The start point of the Compiled sprite is pretty simple... we use Stack Misuse to get data to the screen as fast as possible... this is where we use PUSH commands to write bitmap data to the screen. We first need to back up the real stack pointer, then point SP to the right hand side of the top line of the destination... Next we load IX with a pointer to the DrawOrder line list, and execute 'JumpToNextLine' which will handle the draw
The DrawOrder is a set of pointers to sections of code... the idea is that many images will have repeating parts, and we can use the same code to draw multiple lines... unfortunately this image has no such lines, so it doesn't save space - but usually it will!
When we start drawing a line, we load in the address of that line code, and jump to the code.

The DrawOrder list allows us to reuse lines to save space, however this still needs 400 bytes for a full 200 line screen... if many of the lines are the same (eg if much of the screen is blank) we can use a Looper... this will repeat one or two lines a certain number of times, allowing for a smaller DrawOrder table to fill the screen.

Fast filling with PUSH

Because PUSH is the fastest way to fill the screen we use it for the fill..

The first few bytes are all blank, so we load DE with &0000, and use 'Multipush' to do the fill... this is a set of PUSH DE commands... even though we're misusing the stack, we can use a CALL here, as we've got two bytes left to draw, and the code is designed to work around this... we'll look at this in a moment...

The next bytes we need to write are &0080 - we use HL.. then we want to write &7100 - we use BC...

Now we want to write $0000 again... the compiler knows DE still contains this, so we can just PUSH DE again!

We now need to write $0040... HL still contains $0080... so if we just change L to $40, we'll have the right value to push...

We need some more $0000's... and DE still contains that value...

we also need $8000... BC contains $7100, so if we change B to $80 we'll have the value new need...

Finally we need to push 2 DE's, and then we've completed the line

The C# Sprite Compiler remembers the current state of each register, and trys to use the best way to produce the new value we need... this can be setting part of the register with commands like LD L,&xx or copying parts of other registers like LD L,B
It's just a case of finding the simplest way to get the resulting pair to PUSH to save speed, and space!

MultiPush

We CALLED MultipushDE5... we're going to push bitmap data to the screen, so we need to get that return address out of there... we pop it into HL, and then do the 5 pushes... Once we've done, we effectively return, by Jumping to the address in HL that we popped earlier
The NextLinePushDE2 is just a pair of DE pushes... but execution falls into the code to calculate the start of the next screen line, and then falls into the jump code which runs the drawing routine for the next line

The NextLine Command will need to be modified if you're intending to use a second screen buffer,
You will also need to reprogram the code if you want to reposition the sprite

Bitmap data... when Push doesn't work

Writing 2 bytes of data with "LD HL,&xxxx... PUSH HL" takes 4 bytes... so in the worst case scenario we're doubling our data size... a serious problem when our screen is 16K and our ram is 64K! Unfortunately, we do have to use some bitmap data to stop the program getting too large - we only do this where PUSH commands aren't helping at all... We can call BitmapPush to do this... the following 2 bytes after the call are the address of the data.
The bitmap data is... well... bitmap data!
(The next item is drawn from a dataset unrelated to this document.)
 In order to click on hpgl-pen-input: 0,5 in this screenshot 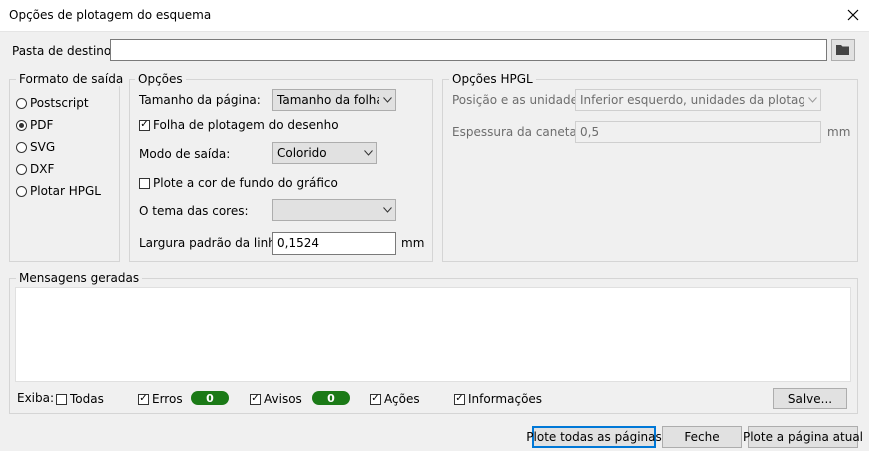, I will do `click(698, 132)`.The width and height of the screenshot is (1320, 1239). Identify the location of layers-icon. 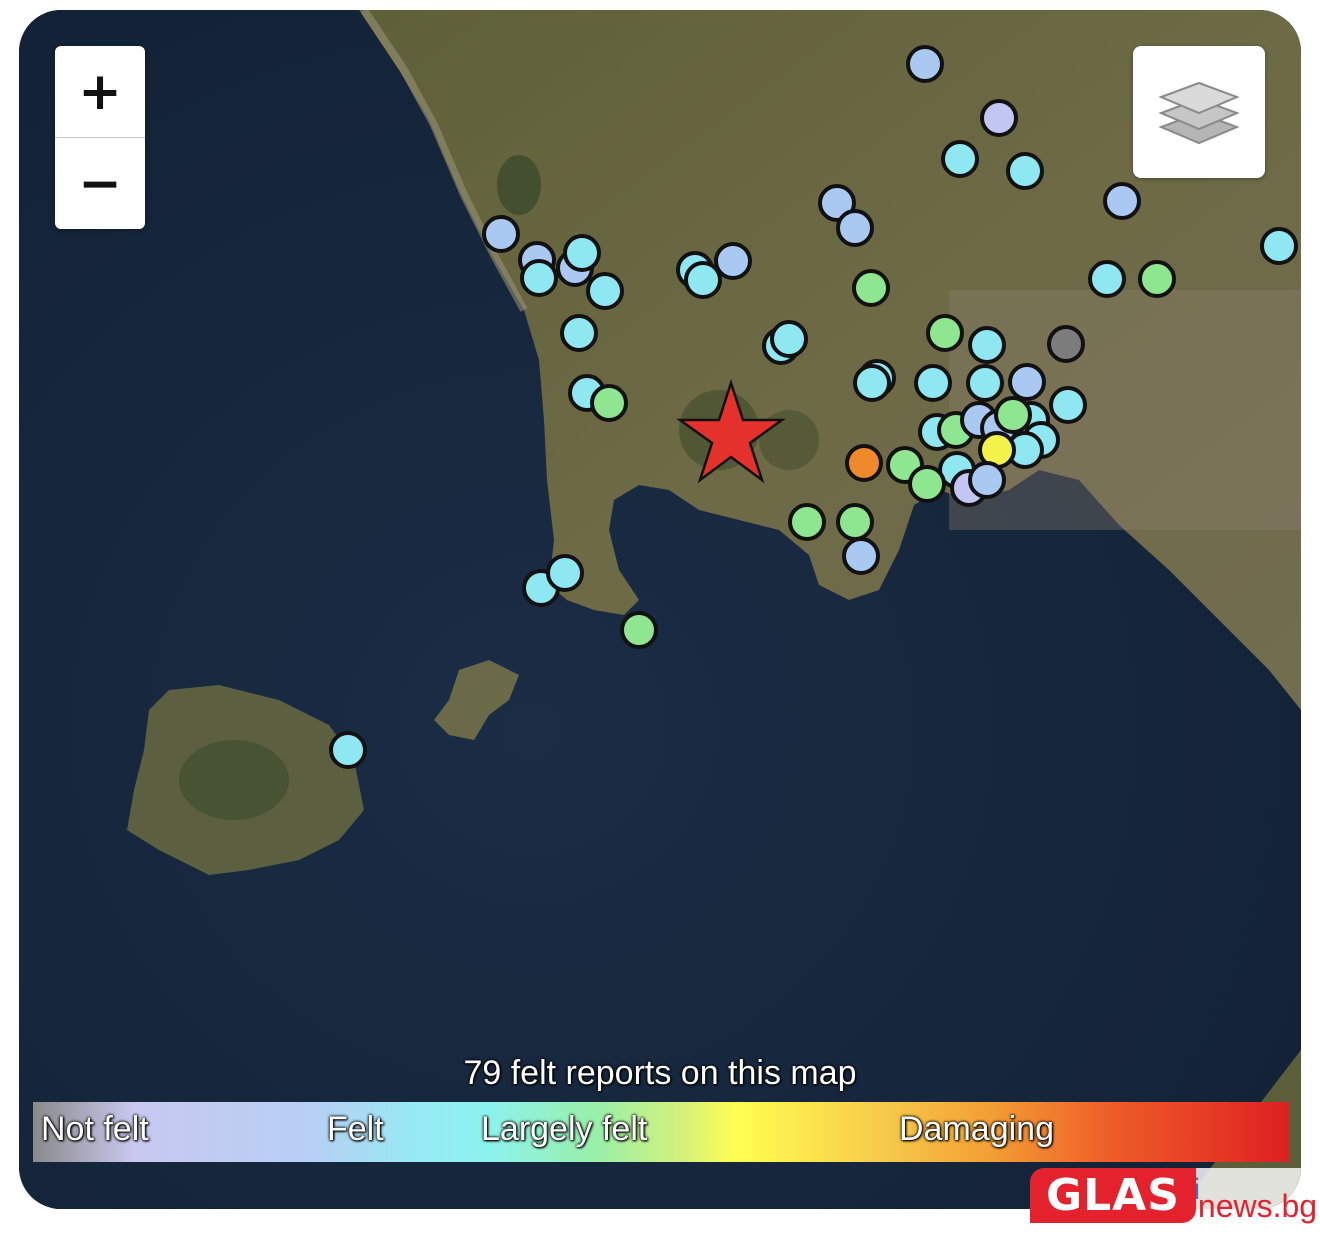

The C# Compiler remembers all previously defined data, and if it's possible to 'reuse' some that's already defined, then it will!
Before we jump to the BitmapPush itself, we set B to the number of WORDS of data we want to copy... We back up DE... it may contain useful data we'll want to push again later. Next we POP the return address into IY, and load in the address of the calling function... we read in the following 2 bytes.. these are the address of the bitmap data. Now we read in a bytepair from the bitmap data and PUSH it... we repeat until B reaches zero, then we restore DE and return.

We often try to combine the last command with the next line command with functions like " jp NextLinePushHl "

Because these commands will be used often, we can save a byte or two with the last command in this way.